## Saved entries:
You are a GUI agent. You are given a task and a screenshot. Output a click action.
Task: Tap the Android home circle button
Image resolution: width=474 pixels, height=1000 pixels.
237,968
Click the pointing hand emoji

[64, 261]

## WORK INSTRUCTION:
In the entries above, find the line containing "Image resolution: width=474". Set down that line and every line after it through the last one, exactly and alone.

## FINISHED TASK:
Image resolution: width=474 pixels, height=1000 pixels.
237,968
Click the pointing hand emoji

[64, 261]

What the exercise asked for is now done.